▶ _PROBLEM TO SOLVE_
Give every line below again, exactly as it appears.

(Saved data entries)
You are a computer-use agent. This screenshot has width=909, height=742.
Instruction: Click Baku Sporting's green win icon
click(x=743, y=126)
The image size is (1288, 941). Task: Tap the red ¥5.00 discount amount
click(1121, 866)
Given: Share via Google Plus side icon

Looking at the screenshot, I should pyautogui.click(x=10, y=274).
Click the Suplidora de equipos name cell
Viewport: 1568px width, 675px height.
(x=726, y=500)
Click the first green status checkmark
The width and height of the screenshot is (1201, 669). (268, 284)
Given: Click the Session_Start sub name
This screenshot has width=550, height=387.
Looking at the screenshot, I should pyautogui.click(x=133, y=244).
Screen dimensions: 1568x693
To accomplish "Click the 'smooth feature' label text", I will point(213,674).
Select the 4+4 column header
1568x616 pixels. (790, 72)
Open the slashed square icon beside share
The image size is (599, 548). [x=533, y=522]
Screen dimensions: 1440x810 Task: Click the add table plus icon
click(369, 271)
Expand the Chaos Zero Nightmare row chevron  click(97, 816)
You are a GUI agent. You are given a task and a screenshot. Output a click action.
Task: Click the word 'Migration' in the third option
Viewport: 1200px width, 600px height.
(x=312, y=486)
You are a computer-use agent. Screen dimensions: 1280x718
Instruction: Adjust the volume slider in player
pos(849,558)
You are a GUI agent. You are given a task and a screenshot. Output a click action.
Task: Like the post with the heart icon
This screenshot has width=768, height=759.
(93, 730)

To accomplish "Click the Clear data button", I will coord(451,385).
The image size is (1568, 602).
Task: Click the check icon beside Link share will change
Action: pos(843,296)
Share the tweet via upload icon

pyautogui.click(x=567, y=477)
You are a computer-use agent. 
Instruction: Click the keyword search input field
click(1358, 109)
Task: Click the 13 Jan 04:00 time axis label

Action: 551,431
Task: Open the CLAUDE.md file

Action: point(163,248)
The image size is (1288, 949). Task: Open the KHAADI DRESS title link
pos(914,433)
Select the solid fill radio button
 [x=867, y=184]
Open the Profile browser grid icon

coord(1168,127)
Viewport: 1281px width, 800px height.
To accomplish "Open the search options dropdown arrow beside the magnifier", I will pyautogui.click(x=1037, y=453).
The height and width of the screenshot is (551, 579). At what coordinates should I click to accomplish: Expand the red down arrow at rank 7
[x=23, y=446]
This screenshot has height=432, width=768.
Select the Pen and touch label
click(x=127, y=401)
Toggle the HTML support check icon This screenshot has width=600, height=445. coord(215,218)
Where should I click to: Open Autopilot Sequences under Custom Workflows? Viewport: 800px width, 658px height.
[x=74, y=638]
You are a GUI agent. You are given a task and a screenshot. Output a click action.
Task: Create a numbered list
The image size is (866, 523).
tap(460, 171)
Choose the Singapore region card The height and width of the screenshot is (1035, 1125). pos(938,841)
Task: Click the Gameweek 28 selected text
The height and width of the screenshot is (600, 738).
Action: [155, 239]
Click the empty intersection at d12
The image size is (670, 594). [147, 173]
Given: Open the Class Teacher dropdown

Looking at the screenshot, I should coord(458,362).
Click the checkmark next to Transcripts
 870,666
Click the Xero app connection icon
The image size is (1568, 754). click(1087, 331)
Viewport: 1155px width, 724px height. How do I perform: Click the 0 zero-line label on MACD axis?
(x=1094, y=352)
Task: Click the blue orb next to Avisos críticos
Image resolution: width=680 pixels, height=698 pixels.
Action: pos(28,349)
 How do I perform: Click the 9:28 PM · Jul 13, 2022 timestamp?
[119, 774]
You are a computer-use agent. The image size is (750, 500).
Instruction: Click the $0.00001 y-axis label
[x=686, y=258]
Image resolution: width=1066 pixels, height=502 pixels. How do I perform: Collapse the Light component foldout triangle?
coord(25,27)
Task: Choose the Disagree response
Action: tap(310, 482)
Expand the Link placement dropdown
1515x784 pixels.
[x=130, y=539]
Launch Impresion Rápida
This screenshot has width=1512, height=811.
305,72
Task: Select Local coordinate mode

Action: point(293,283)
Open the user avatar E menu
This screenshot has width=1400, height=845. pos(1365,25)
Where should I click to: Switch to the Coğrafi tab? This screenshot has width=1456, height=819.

▶ _OUTPUT OF THE EXERCISE_
You are a computer-use agent. This screenshot has width=909, height=742.
Instruction: Click Baku Sporting's green win icon
click(x=743, y=126)
The image size is (1288, 941). Task: Tap the red ¥5.00 discount amount
click(1121, 866)
Given: Share via Google Plus side icon

Looking at the screenshot, I should pyautogui.click(x=10, y=274).
Click the Suplidora de equipos name cell
Viewport: 1568px width, 675px height.
(x=726, y=500)
Click the first green status checkmark
The width and height of the screenshot is (1201, 669). (268, 284)
Given: Click the Session_Start sub name
This screenshot has width=550, height=387.
Looking at the screenshot, I should pyautogui.click(x=133, y=244).
Screen dimensions: 1568x693
To accomplish "Click the 'smooth feature' label text", I will point(213,674).
Select the 4+4 column header
1568x616 pixels. (790, 72)
Open the slashed square icon beside share
The image size is (599, 548). [x=533, y=522]
Screen dimensions: 1440x810 Task: Click the add table plus icon
click(369, 271)
Expand the Chaos Zero Nightmare row chevron  click(97, 816)
You are a GUI agent. You are given a task and a screenshot. Output a click action.
Task: Click the word 'Migration' in the third option
Viewport: 1200px width, 600px height.
(x=312, y=486)
You are a computer-use agent. Screen dimensions: 1280x718
Instruction: Adjust the volume slider in player
pos(849,558)
You are a GUI agent. You are given a task and a screenshot. Output a click action.
Task: Like the post with the heart icon
This screenshot has width=768, height=759.
(93, 730)

To accomplish "Click the Clear data button", I will coord(451,385).
The image size is (1568, 602).
Task: Click the check icon beside Link share will change
Action: pos(843,296)
Share the tweet via upload icon

pyautogui.click(x=567, y=477)
You are a computer-use agent. 
Instruction: Click the keyword search input field
click(1358, 109)
Task: Click the 13 Jan 04:00 time axis label

Action: 551,431
Task: Open the CLAUDE.md file

Action: point(163,248)
The image size is (1288, 949). Task: Open the KHAADI DRESS title link
pos(914,433)
Select the solid fill radio button
 [x=867, y=184]
Open the Profile browser grid icon

coord(1168,127)
Viewport: 1281px width, 800px height.
To accomplish "Open the search options dropdown arrow beside the magnifier", I will pyautogui.click(x=1037, y=453).
The height and width of the screenshot is (551, 579). At what coordinates should I click to accomplish: Expand the red down arrow at rank 7
[x=23, y=446]
This screenshot has height=432, width=768.
Select the Pen and touch label
click(x=127, y=401)
Toggle the HTML support check icon This screenshot has width=600, height=445. coord(215,218)
Where should I click to: Open Autopilot Sequences under Custom Workflows? Viewport: 800px width, 658px height.
[x=74, y=638]
You are a GUI agent. You are given a task and a screenshot. Output a click action.
Task: Create a numbered list
The image size is (866, 523).
tap(460, 171)
Choose the Singapore region card The height and width of the screenshot is (1035, 1125). pos(938,841)
Task: Click the Gameweek 28 selected text
The height and width of the screenshot is (600, 738).
Action: [155, 239]
Click the empty intersection at d12
The image size is (670, 594). [147, 173]
Given: Open the Class Teacher dropdown

Looking at the screenshot, I should coord(458,362).
Click the checkmark next to Transcripts
 870,666
Click the Xero app connection icon
The image size is (1568, 754). click(1087, 331)
Viewport: 1155px width, 724px height. How do I perform: Click the 0 zero-line label on MACD axis?
(x=1094, y=352)
Task: Click the blue orb next to Avisos críticos
Image resolution: width=680 pixels, height=698 pixels.
Action: pos(28,349)
 How do I perform: Click the 9:28 PM · Jul 13, 2022 timestamp?
[119, 774]
You are a computer-use agent. The image size is (750, 500).
Instruction: Click the $0.00001 y-axis label
[x=686, y=258]
Image resolution: width=1066 pixels, height=502 pixels. How do I perform: Collapse the Light component foldout triangle?
coord(25,27)
Task: Choose the Disagree response
Action: tap(310, 482)
Expand the Link placement dropdown
1515x784 pixels.
[x=130, y=539]
Launch Impresion Rápida
This screenshot has width=1512, height=811.
305,72
Task: Select Local coordinate mode

Action: point(293,283)
Open the user avatar E menu
This screenshot has width=1400, height=845. pos(1365,25)
Where should I click to: Switch to the Coğrafi tab? This screenshot has width=1456, height=819.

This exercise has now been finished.